PAGE EXCERPT:

Anyway, so those are my thoughts. No matter what, flying is awesome. Pilots are awesome. Planes are awesome. And the thrill of taking a passenger up in the air for the first time, the joy of taking a friend and showing them their home town from thousands of feet above, the feeling of accomplishment that comes from nailing an approach and greasing the landing at the end of it -- there is no parallel.

Friday, April 25, 2008

Unbelievably, Instrument Checkride Passed!!

Well, it's finally happened. And before you ask, no, I don't know anything about the frogs falling from the sky, and I did not see those four dudes riding down the street on horseback. I most certainly did not see a four legged piece of other-white-meat traveling through the air, snout upraised, without a clearance. And I may be going straight to hell, but if so, I'd better go out and get a nice thick winter jacket.

Yes, it's finally done. I'm not trying to be melodramatic about it, but it's been a really, really long time. It's APRIL!! Of 2008!! I started my instrument lessons in March of 2007. Now, what I've learned from this is the following:

  • You have to take control of your own training. No matter how much of it the CFII handles, it won't progress until you take control. You're pilot in command, not just of the airplane, but also of your life.
  • Don't attempt this rating when there's too much else going on. I started my training in the middle of what was a really rough time personally for me; I wasn't emotionally ready to really focus on anything. In addition, I moved twice and bought a house, I was heavily involved in my sister's wedding festivities, I trained for and ran a race, I went to Europe for three weeks....don't do it this way. Focus on it, get it done in 6-8 months.

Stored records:
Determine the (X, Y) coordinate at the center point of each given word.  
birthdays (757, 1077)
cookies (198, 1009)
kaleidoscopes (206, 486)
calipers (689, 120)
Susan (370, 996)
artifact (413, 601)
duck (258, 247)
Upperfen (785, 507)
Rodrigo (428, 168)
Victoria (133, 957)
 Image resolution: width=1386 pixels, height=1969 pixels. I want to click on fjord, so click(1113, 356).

PROBLEMS TO SOLVE:
- 1) According to the instrument checkride blog post, in what month and year did the writer start instrument lessons?
- 2) Pick up the blog post about passing the instrument checkride after its last sentence and carry it forward.

ANSWERS TO THE PROBLEMS:
- 1) March of 2007.

- 2)
  • I'm a much better pilot than I used to be. I fly so much more precisely, I'm so much better on the radio, I know so much more about aircraft systems and ATC. I still feel like I have a lot to learn, but still.

I feel like there's so much more I want to do. I want to fly something other than Cessna 172s. I like 172s, don't get me wrong, but man, I'm bored with it. Something bigger, something smaller, something with a tailwheel..whatever!!

Anyway, I'm going to give a short account of my checkride experience. I'm not going to go into great detail, but I would like to thank Sherry Diamond for, first off, being sympathetic to my situation and accommodating my schedule on very short notice, and secondly for being very much a professional and a pleasant person to fly with, as well as a thorough examiner.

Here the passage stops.